Over the arc of my project management experience, I have witnessed some misunderstandings about the role and practice of "project management."
I have experienced a director declare, “I don’t have time for project management,” and a senior technical lead be confronting with “If you're not technical, what value are you?” I have even overheard a senior manager actually say that he "hated" project management.
As the expression goes, we fear what we don’t understand. To the uninitiated or under-informed, "project management" can seem pedantic, burdensome, even an impediment to quickly achieving the organization’s initiatives. “We don’t have time for all that fussiness – just need to get it done” or “I don’t want to hold up progress because of procedures.”

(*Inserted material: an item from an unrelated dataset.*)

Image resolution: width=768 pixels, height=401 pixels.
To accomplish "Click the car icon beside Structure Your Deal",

In fact, project management is the link between an organization’s capabilities and its strategic initiatives. Project management brings the skills, knowledge, tools, techniques and process framework for applying the organization's talents to fulfilling its objectives. Project management holds the ingredients for planning, managing and delivering an organization’s value to its stakeholders with any real certainty.
An analogy that comes to mind to help understand the role of the project manager is the conductor of an orchestra, and why you won’t find a good orchestra without a good conductor. The uninformed could again question the need for a conductor. Everyone is playing from the same music score – right? An orchestra can just self-regulate its interpretation, tempo, phrasing and emphasis – can’t it?

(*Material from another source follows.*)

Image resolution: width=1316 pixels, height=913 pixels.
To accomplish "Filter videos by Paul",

Smaller performance teams can indeed perform without a conductor, because communicating and coordinating off of each other’s sound, movement and visual cues is easier. With rehearsal and experience, they cooperatively learn how to manage their production talents according to the performance plan laid out by the music score.

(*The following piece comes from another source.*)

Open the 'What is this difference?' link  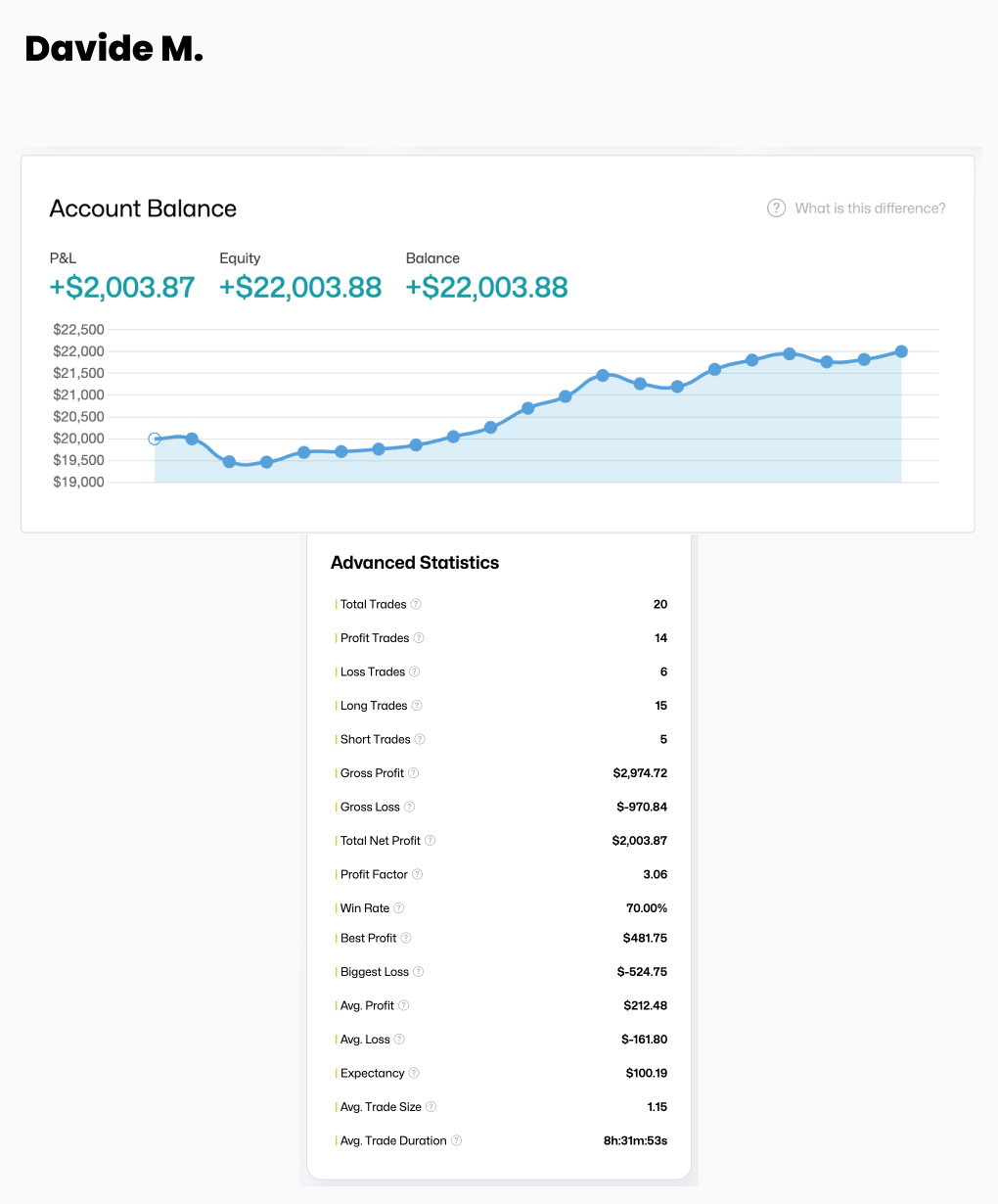[x=870, y=208]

But when the performance requires interactions between more distributed teams with more diverse skills taking on more complex performance plans, output quality becomes less predictable if left to self-guidance.
A more successful outcome is gained when someone continuously monitors and controls the talent resources, making sure the performance is resonating according to the music plan.
Complex performance deliveries using higher skill levels need a management presence to get the most out of the gathered resources. This is why orchestras are renowned in part for their conductors. A skilled conductor can muster even more from an already talented group of performance resources.
Projects can benefit in the same way with leadership from a trained project manager. A team of skilled resources will perform even better when there is a “conductor” leading their performance.